Ia perlu sadar bahwa selama ini ia lebih banyak berdiskusi tentang drama Korea yang terjadi di kalangan teman-temannya daripada ia berdiskusi tentang keunikan dan variabel Alquran, juga ia perlu mengingat betapa naifnya ia ketika membaca buku-buku keilmuannya, ia lebih khawatir segala pekerjaan rumahnya daripada mengingat Tuhan.
"Wes pokok pintero, ngajiio smpek pada taraf ilmu-ilmu lanjutan kyok mang.. Gausah bingung ga nduwe konco, malah ga usa kakean konco iling-ilngenياويلتى ليتني لم أتخذ فلانا خليلا, nkok ae nek ws ngalim konco-konco mu lak bakal teko dewe. Wong kapan hari aku d konkon ngisi ceramah enk ngarepe Yai Marzuki Mustamar, panitia kebacut mosok aku dikonkon ceramah nek ngarepe beliau, tapi setidak e iku iso d gwe kalkulasi pertemanan."
Lelaki tua itu kembali mempertegas pandangannya, akan tetapi kali ini dengan suara lembutnya ia bertutur kata.
"Jok Nganggur gak isin ta karo pemulung? Cek iso mangan ae mulung, ngusruk-ngrusk’i sampah-sampah. Nek, pean kabeh kepingin ngalim yho tholabo seng nggenah."
"Oh ngge Yai, terkahir ngapunten sakderenge bade tangled radi aneh.
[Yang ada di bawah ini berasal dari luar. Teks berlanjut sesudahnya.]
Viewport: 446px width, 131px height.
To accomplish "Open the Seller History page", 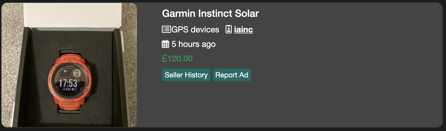I will (x=186, y=75).
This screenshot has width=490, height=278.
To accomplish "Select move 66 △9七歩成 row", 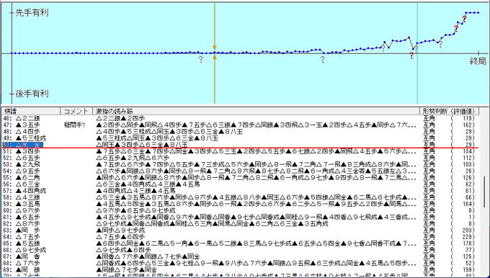I will pyautogui.click(x=240, y=250).
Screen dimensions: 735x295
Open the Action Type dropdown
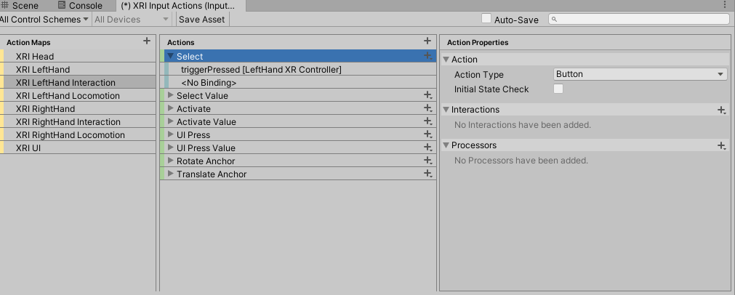(x=640, y=74)
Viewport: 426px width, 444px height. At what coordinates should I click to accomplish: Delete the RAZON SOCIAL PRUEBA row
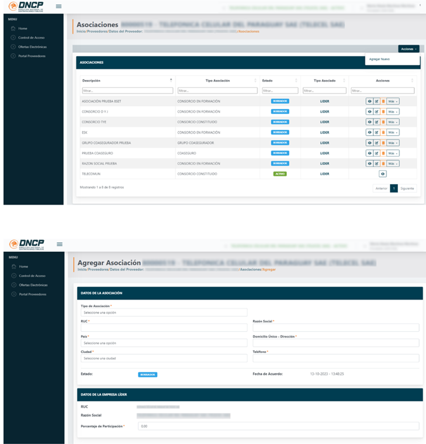383,164
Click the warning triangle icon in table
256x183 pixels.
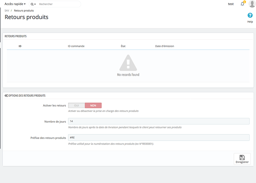pyautogui.click(x=128, y=63)
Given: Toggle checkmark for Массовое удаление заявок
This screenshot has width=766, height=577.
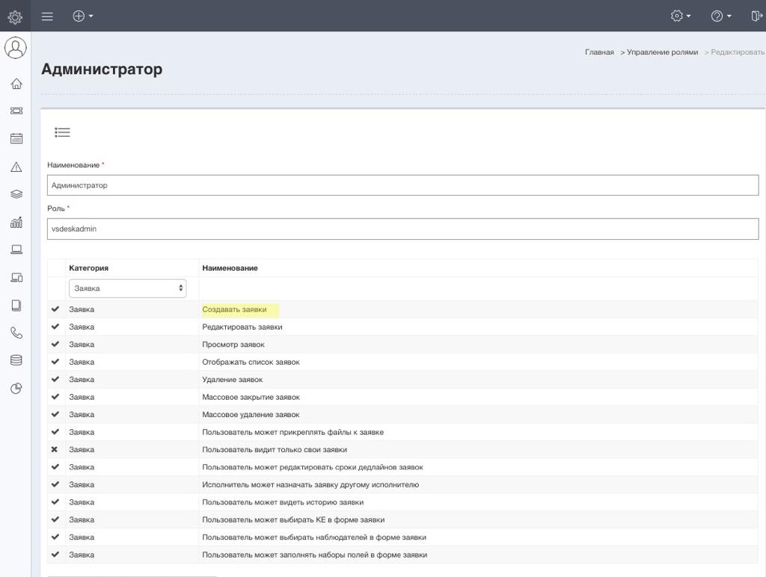Looking at the screenshot, I should click(x=55, y=415).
Njenengan nate sedih nopo galau kados ketika tasek enem rien kados kita-kita sakmangke, keranten dunia tidak memihak ten kita?".
"Saya ta?" Sahut lelaki tua yang seolah-olah ia tidak percaya apakah pemuda zaman sekarang terlampau lemah riwayat hidupnya.
"Ngge Yai, ngapunten"
"Kalo saya ga pernah!". Jawaban tegas yang membuat lelaki muda kembali bingung sendiri.
"Ya gak pernah lah saya, wong ada Tuhan kok!, sedih tidak, bertengkar iya, kecewa iya, tapi semuanya itu tidak sampai membuat saya paling merasa tertekan. Tidak, saya selalu menggunakan jasa Tuhan, sebab saya yakin itu semua hanya sebuah masalah dan akan berlalu, sekarang besar mana sih dunia dan hatimu?"
Kalimat itu bak tsunami yang menghantam hati si lelaki muda, sepandai itukah dirinya betapa teramat lancang merasa paling tertekan dalam hidupnya. Tidakkah sosok yang bersusah payah mendedikasikan hidupnya demi kemaslahatan umat, bahkan sampai di hari tuanya ia masih merapal segenap doa dengan tulus dan ikhlas. Dan kita?. Masih saja menyibukkan diri dengan perasaan yang tak lebih adalah kemalasan kita.
Suasana kembali hening, kali ini suara jangkrik kembali terdengar jelas. Si lelaki tua memohon maaf untuk undur diri, sebelum akhirnya para lelaki muda memintanya untuk memimpin doa terlebih dahulu.
Mereka semua tertunduk, dan bermata nanar sembari kemudian mereka saling berjabat tangan khas tradisi santri kepada gurunya. Para lelaki muda kemudian berjalan menunduk tanpa membelakangi lelaki tua tersebut.
Tepat di ujung pintu, lelaki tua pergi berjalan ke dalam menyusuri keindahan gubuk miliknya. Para lelaki muda kemudian kembali ke tempatnya, sembari merebahkan badan mereka semua tersenyum. Tak terasa air mata mengalir di sela-sela matanya yang tajam.